ASSIGNMENT →
Please repeat the entries below exactly as written, leaving out any images.

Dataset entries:
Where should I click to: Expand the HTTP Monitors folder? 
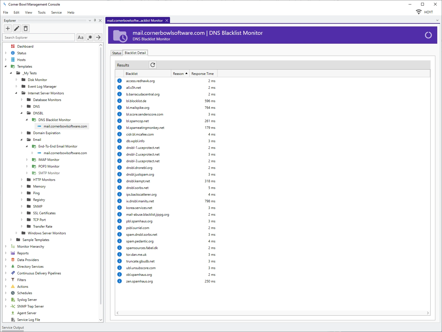tap(22, 180)
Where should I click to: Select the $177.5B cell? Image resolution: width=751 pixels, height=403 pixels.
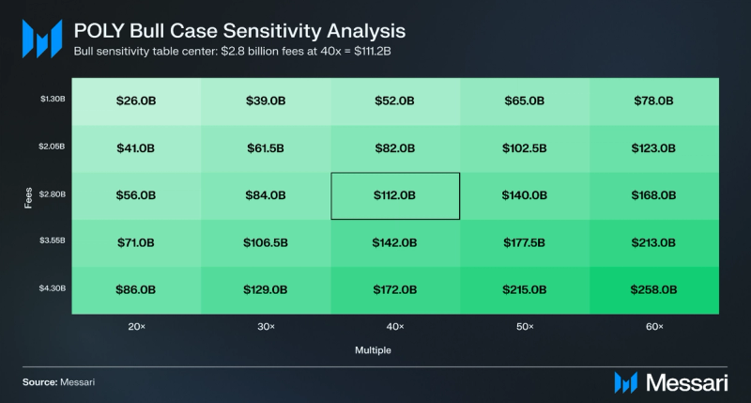pyautogui.click(x=525, y=243)
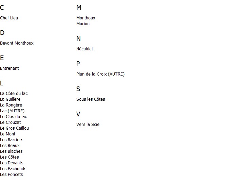Open Le Crouzat place
The height and width of the screenshot is (180, 229).
11,122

OUTPUT FOR THIS TASK →
Where should I click to: Expand the HTTP Monitors folder? 
tap(22, 180)
Where should I click to: Select the $177.5B cell? Image resolution: width=751 pixels, height=403 pixels.
pyautogui.click(x=525, y=243)
Open Le Crouzat place
The height and width of the screenshot is (180, 229).
11,122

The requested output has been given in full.